Records from a data collection
►

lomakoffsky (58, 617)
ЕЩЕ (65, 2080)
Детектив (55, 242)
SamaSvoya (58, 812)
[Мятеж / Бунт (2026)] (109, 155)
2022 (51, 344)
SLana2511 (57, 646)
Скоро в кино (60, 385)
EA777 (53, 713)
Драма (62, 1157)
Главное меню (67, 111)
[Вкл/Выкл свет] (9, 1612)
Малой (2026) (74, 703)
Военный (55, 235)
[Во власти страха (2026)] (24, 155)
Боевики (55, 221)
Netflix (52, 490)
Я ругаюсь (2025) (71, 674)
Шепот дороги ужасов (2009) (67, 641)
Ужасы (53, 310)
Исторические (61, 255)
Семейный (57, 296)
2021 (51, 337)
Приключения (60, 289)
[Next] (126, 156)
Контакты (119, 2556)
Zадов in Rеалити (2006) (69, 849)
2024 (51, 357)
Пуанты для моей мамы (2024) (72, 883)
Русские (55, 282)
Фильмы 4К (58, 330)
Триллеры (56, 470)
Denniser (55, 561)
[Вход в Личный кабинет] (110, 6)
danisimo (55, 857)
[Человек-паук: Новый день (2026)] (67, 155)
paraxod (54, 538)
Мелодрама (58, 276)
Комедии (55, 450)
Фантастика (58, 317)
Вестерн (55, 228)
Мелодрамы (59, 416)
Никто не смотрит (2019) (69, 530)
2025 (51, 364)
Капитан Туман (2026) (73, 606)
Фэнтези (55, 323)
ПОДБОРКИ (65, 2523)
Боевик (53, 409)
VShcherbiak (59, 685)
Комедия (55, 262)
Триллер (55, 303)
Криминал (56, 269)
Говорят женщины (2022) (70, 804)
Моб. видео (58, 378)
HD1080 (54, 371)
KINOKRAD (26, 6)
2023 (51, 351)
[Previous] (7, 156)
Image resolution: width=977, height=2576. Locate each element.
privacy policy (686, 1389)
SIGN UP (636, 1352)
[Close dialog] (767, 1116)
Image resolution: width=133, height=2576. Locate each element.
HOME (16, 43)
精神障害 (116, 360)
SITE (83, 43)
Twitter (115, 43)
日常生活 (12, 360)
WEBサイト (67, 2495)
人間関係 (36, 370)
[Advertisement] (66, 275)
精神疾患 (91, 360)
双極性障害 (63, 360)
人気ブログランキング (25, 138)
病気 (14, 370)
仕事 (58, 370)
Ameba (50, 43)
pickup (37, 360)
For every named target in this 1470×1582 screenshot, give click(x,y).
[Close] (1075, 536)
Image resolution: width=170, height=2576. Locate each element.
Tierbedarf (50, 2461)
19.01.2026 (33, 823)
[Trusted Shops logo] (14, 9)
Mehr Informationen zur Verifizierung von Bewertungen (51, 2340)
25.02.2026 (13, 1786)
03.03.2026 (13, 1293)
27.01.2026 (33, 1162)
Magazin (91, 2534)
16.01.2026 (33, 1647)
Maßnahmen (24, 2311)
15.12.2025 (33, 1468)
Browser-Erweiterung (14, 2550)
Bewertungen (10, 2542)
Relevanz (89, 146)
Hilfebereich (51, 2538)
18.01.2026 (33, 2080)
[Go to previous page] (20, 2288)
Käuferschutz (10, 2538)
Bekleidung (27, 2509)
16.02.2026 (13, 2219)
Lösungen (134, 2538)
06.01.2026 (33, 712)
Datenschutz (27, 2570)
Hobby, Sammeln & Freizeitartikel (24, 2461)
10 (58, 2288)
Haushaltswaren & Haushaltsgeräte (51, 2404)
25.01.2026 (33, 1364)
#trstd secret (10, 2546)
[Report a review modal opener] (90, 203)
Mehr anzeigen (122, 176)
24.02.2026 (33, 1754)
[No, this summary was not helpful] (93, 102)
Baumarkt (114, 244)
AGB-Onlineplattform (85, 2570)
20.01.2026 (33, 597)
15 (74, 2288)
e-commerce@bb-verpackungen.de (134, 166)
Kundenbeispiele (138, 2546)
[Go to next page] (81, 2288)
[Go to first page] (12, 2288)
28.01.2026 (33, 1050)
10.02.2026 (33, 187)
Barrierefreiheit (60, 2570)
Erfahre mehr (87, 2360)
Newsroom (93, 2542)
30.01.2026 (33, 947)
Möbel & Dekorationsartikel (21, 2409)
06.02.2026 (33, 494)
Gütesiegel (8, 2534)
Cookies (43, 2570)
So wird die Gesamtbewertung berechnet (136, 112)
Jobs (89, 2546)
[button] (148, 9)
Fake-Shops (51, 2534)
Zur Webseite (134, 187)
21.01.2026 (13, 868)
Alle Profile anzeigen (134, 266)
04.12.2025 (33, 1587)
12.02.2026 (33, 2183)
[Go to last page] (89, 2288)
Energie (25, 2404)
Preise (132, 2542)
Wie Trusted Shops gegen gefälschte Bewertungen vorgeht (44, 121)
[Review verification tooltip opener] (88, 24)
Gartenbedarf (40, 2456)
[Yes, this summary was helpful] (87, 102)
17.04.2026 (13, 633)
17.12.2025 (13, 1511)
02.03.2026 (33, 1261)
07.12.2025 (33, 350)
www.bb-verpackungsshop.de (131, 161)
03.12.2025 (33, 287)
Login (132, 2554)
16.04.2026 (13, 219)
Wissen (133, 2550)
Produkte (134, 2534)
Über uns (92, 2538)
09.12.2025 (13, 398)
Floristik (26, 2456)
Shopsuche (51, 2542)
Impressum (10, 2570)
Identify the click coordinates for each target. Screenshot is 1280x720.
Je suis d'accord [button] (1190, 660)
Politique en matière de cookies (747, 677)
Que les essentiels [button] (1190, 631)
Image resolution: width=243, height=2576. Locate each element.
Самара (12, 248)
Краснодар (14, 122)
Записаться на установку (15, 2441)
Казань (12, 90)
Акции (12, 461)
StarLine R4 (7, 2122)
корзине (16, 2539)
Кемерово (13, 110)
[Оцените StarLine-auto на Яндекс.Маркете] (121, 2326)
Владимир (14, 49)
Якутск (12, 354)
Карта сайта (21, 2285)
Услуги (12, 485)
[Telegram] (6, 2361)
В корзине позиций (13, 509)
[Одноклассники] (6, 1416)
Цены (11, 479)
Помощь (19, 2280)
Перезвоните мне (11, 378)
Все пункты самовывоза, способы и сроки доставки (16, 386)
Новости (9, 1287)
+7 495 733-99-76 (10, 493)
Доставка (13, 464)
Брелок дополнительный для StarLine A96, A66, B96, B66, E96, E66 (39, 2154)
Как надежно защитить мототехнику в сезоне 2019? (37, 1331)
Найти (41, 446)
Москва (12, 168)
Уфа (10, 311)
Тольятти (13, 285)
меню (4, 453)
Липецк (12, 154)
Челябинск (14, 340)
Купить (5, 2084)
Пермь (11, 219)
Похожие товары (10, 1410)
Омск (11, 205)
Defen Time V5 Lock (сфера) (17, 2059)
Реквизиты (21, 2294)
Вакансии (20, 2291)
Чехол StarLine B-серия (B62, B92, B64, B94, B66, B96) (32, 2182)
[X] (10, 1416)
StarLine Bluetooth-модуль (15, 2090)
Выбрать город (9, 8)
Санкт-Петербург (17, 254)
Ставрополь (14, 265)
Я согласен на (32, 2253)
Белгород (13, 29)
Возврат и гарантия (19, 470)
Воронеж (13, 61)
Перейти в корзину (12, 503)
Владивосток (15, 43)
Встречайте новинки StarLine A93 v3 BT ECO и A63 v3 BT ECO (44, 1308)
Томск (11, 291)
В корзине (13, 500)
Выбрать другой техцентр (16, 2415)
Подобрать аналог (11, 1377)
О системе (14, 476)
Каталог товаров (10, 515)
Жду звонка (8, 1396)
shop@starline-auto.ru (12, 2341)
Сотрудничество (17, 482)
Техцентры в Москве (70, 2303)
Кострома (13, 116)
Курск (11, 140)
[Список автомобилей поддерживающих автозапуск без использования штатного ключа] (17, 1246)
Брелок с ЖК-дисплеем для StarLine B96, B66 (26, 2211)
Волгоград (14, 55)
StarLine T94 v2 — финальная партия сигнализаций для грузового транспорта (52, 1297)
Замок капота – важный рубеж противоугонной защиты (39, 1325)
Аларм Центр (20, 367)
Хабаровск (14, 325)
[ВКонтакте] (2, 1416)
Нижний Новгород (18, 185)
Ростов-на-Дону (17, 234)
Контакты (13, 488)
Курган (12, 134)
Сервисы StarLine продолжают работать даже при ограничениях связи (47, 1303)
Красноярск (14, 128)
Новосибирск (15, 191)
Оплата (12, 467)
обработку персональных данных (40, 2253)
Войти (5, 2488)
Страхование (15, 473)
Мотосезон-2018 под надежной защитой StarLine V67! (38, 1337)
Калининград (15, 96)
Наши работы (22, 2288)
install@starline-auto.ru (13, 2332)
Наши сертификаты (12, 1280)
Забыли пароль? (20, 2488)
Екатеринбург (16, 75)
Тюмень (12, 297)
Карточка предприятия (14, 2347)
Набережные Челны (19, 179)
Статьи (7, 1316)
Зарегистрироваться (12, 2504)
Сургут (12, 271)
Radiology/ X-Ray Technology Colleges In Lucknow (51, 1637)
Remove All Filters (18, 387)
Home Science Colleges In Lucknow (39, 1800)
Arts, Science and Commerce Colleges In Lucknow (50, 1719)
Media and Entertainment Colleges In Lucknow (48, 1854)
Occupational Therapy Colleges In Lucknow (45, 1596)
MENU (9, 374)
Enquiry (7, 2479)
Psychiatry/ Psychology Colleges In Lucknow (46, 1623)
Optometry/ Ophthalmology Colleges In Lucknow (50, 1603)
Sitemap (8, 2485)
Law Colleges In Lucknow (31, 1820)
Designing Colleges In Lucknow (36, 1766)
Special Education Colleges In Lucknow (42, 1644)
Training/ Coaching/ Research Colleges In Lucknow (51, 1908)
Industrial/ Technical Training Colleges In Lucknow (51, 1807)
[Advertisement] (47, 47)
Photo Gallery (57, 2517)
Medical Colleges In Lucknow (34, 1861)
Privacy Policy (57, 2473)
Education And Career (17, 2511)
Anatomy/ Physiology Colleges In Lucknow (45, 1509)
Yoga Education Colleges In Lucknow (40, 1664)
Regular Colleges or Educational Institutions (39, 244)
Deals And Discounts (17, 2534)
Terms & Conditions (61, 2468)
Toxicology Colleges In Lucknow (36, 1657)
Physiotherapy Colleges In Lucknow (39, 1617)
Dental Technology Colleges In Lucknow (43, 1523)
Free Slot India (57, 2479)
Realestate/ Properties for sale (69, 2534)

◄

Of all the entries above, how many lines contain "auto"? Give the number alone.

3